──────── PROVIDED DATA
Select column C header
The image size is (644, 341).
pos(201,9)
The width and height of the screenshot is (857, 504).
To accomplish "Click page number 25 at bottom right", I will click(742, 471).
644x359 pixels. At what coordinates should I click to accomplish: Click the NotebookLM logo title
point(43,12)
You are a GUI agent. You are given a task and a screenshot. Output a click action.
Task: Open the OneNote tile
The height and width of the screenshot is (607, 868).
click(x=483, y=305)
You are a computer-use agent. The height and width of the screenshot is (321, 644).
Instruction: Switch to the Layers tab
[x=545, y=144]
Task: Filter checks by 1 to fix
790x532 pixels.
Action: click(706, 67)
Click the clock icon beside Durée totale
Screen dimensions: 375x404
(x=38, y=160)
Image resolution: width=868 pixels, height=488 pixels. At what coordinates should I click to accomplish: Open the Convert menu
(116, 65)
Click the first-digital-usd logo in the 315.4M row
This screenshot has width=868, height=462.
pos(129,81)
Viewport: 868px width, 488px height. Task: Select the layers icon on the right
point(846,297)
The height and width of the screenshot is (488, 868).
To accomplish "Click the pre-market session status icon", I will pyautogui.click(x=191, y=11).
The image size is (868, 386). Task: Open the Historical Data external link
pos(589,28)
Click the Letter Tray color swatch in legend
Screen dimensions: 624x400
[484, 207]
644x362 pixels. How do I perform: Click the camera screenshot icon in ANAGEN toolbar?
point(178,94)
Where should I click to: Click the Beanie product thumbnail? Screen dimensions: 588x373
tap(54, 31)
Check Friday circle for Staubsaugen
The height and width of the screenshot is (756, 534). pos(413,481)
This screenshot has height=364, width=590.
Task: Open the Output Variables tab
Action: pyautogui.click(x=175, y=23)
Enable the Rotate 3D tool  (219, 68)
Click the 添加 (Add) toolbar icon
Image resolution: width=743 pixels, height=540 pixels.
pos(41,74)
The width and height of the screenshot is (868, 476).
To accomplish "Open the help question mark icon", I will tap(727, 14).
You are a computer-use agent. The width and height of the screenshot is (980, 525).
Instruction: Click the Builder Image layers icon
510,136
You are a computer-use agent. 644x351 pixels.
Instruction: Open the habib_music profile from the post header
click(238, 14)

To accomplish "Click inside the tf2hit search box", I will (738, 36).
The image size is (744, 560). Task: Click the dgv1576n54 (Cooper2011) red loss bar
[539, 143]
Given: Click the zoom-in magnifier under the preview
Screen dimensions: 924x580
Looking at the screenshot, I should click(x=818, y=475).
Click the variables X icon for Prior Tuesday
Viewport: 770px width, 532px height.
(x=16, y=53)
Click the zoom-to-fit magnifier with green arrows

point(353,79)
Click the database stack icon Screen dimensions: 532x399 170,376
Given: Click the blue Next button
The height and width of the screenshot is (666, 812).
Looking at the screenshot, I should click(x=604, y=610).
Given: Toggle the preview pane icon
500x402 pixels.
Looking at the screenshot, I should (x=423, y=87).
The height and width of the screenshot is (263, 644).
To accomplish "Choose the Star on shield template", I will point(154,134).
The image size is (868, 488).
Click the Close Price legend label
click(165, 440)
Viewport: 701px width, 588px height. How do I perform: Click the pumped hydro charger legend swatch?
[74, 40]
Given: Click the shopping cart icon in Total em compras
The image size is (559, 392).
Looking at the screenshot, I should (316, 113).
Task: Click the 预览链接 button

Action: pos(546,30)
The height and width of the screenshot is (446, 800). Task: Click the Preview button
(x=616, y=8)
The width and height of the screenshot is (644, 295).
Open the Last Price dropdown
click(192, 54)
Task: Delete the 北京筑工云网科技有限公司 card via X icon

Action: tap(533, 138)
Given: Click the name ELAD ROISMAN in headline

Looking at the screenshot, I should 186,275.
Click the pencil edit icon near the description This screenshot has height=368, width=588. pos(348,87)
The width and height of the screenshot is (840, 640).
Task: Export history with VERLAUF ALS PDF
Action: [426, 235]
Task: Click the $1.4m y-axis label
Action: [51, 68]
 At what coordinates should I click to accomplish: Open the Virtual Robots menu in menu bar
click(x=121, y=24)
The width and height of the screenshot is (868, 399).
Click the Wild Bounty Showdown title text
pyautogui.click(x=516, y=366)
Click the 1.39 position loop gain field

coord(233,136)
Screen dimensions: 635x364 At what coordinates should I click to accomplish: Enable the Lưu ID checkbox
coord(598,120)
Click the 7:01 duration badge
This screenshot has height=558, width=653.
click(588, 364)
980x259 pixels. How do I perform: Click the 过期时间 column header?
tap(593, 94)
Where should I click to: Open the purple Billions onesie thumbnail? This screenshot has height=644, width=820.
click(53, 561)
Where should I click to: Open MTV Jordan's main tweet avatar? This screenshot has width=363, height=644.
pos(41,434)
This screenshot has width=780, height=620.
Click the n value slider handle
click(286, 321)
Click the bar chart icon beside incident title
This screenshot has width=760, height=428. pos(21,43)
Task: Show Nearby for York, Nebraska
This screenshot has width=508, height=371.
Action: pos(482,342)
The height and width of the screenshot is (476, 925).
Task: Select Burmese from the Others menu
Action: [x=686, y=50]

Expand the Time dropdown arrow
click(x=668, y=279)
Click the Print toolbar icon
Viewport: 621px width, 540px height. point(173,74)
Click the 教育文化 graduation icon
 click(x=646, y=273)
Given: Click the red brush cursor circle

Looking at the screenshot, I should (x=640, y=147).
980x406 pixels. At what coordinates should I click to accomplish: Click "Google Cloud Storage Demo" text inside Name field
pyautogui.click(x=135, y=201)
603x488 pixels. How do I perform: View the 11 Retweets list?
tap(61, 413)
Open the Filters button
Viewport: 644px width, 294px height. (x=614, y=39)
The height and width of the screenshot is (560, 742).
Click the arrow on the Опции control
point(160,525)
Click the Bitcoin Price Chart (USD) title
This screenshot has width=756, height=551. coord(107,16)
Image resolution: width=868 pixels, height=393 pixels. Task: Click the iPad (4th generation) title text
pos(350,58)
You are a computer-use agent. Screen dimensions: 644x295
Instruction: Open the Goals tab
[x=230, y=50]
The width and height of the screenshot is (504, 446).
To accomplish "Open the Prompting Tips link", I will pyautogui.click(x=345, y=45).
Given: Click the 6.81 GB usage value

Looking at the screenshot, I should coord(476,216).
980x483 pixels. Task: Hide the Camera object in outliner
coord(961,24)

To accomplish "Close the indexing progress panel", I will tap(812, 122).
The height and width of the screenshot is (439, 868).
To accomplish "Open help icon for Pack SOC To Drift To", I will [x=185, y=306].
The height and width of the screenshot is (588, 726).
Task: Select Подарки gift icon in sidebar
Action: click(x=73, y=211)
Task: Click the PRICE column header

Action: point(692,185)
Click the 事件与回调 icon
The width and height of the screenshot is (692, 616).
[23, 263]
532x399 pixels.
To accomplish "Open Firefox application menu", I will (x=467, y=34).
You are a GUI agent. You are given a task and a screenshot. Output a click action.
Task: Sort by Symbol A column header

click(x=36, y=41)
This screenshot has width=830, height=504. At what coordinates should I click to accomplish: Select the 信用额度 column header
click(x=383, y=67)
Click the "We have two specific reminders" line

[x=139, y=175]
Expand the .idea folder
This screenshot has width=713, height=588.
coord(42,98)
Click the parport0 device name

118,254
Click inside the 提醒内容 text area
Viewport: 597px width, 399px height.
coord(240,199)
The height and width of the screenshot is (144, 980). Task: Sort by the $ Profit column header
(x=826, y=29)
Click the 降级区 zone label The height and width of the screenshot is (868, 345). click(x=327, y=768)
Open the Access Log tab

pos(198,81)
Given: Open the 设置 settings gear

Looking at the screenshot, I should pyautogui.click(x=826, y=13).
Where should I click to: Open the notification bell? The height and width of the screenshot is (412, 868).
────────────────
YOUR OBJECTIVE —
The answer should consist solely of the lines from the first line above through the one with "You are a computer-use agent. The width", both included, repeated exactly.

EXERCISE ANSWER —
Select column C header
The image size is (644, 341).
pos(201,9)
The width and height of the screenshot is (857, 504).
To accomplish "Click page number 25 at bottom right", I will click(742, 471).
644x359 pixels. At what coordinates should I click to accomplish: Click the NotebookLM logo title
point(43,12)
You are a GUI agent. You are given a task and a screenshot. Output a click action.
Task: Open the OneNote tile
The height and width of the screenshot is (607, 868).
click(x=483, y=305)
You are a computer-use agent. The height and width of the screenshot is (321, 644).
Instruction: Switch to the Layers tab
[x=545, y=144]
Task: Filter checks by 1 to fix
790x532 pixels.
Action: click(706, 67)
Click the clock icon beside Durée totale
Screen dimensions: 375x404
(x=38, y=160)
Image resolution: width=868 pixels, height=488 pixels. At what coordinates should I click to accomplish: Open the Convert menu
(116, 65)
Click the first-digital-usd logo in the 315.4M row
This screenshot has width=868, height=462.
pos(129,81)
Viewport: 868px width, 488px height. Task: Select the layers icon on the right
point(846,297)
The height and width of the screenshot is (488, 868).
To accomplish "Click the pre-market session status icon", I will pyautogui.click(x=191, y=11).
The image size is (868, 386). Task: Open the Historical Data external link
pos(589,28)
Click the Letter Tray color swatch in legend
Screen dimensions: 624x400
[484, 207]
644x362 pixels. How do I perform: Click the camera screenshot icon in ANAGEN toolbar?
point(178,94)
Where should I click to: Click the Beanie product thumbnail? Screen dimensions: 588x373
tap(54, 31)
Check Friday circle for Staubsaugen
The height and width of the screenshot is (756, 534). pos(413,481)
This screenshot has height=364, width=590.
Task: Open the Output Variables tab
Action: pyautogui.click(x=175, y=23)
Enable the Rotate 3D tool  (219, 68)
Click the 添加 (Add) toolbar icon
Image resolution: width=743 pixels, height=540 pixels.
pos(41,74)
The width and height of the screenshot is (868, 476).
To accomplish "Open the help question mark icon", I will tap(727, 14).
You are a computer-use agent. The width and height of the screenshot is (980, 525).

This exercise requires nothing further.